Carl: Detroit techno is always going to be tethered to Kev[in Saunderson] and Juan [Atkins], and that’s really important. It’s important that those are the guys everybody knows, but it’s also important that the new kids coming around can keep their legacy alive. Detroit techno has morphed into house and other aspects of electronic music, but it’s still, in my opinion, Detroit techno. Moodymann, Theo Parrish, Kyle Hall, and Delano Smith, Jay Daniel—guys like that are all Detroit techno to me. It doesn’t matter whether they make slowed down beats or uptempo beats—it’s all Detroit techno.

So much of how people see techno flourish nowadays, with Tomorrowland and EDC and Ultra, it’s supposed to be in front of 20,000 people. If it’s not in front of 20,000 people then [they] don’t think that’s techno.

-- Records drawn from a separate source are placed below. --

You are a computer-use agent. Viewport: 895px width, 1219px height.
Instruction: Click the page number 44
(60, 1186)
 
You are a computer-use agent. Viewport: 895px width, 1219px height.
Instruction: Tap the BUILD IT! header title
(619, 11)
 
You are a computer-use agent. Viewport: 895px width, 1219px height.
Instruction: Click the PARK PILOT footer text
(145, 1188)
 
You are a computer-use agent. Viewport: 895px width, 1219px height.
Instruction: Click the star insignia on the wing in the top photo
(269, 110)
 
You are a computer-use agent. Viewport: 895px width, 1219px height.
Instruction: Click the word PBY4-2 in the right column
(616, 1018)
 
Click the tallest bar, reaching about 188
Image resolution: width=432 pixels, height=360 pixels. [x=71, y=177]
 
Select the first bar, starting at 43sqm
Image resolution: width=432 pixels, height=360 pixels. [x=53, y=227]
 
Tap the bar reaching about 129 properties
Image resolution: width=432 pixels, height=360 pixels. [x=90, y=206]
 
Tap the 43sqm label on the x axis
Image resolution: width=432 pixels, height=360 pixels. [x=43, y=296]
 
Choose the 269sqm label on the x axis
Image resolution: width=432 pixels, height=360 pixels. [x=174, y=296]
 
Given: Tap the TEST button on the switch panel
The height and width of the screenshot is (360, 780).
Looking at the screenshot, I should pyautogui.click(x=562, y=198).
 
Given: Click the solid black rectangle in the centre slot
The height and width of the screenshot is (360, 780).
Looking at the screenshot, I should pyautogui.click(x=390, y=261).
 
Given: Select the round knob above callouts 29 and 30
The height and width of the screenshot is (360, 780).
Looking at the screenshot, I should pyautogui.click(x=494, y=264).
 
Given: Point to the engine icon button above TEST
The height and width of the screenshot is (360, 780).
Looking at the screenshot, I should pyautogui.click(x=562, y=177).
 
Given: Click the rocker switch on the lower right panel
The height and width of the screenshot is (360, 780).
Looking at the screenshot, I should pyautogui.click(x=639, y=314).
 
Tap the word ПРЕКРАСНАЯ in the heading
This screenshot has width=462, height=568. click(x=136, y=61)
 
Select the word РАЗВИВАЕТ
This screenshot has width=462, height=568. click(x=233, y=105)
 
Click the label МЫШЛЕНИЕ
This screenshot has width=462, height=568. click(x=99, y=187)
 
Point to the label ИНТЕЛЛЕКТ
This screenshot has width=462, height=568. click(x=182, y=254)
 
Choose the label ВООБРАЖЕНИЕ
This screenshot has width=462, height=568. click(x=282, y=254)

Techno is always about the imagination that you put into it. Derrick May and I, when we would create music at his loft, we had all the synthesizers and sequencers and stuff on the floor surrounding us. We would sit there with our legs crossed and play keyboards and drum machines with one of us handing off on another instrument. Our inspiration was Blade Runner, our inspiration was movies that were about the future and about the possibilities of what the future would bring to us in our lifetime on Planet Earth. So we’re talking 30 years later that we still have to use our imagination but our imagination can go a lot further.

Hannah: Do you think we have come very far at all in the last 30 years? Because it seems, when looking at those films you mention, like there’s this idea of a future that never eventuated.

Carl: I unfortunately don’t think that people are using enough of their capability to use their imagination to take the music forward. Music, especially black music, got to where it wasn’t about what could be the possibility. The ’50s were about making us free; in the ’70s, it was about the possibilities of everyone loving each other and disco music and all that—in the ’60s it was that too. In the ’80s, we were about futuristic stuff, in the ’90s, it was kinda going back a bit, into the jazz world and whatever, but definitely with G-funk into this more real thing that was happening with NWA and Dr Dre and Snoop Dogg. You had to be real. In trying to keep with that standard, I think, much of the imagination left music and it’s gotta be found again.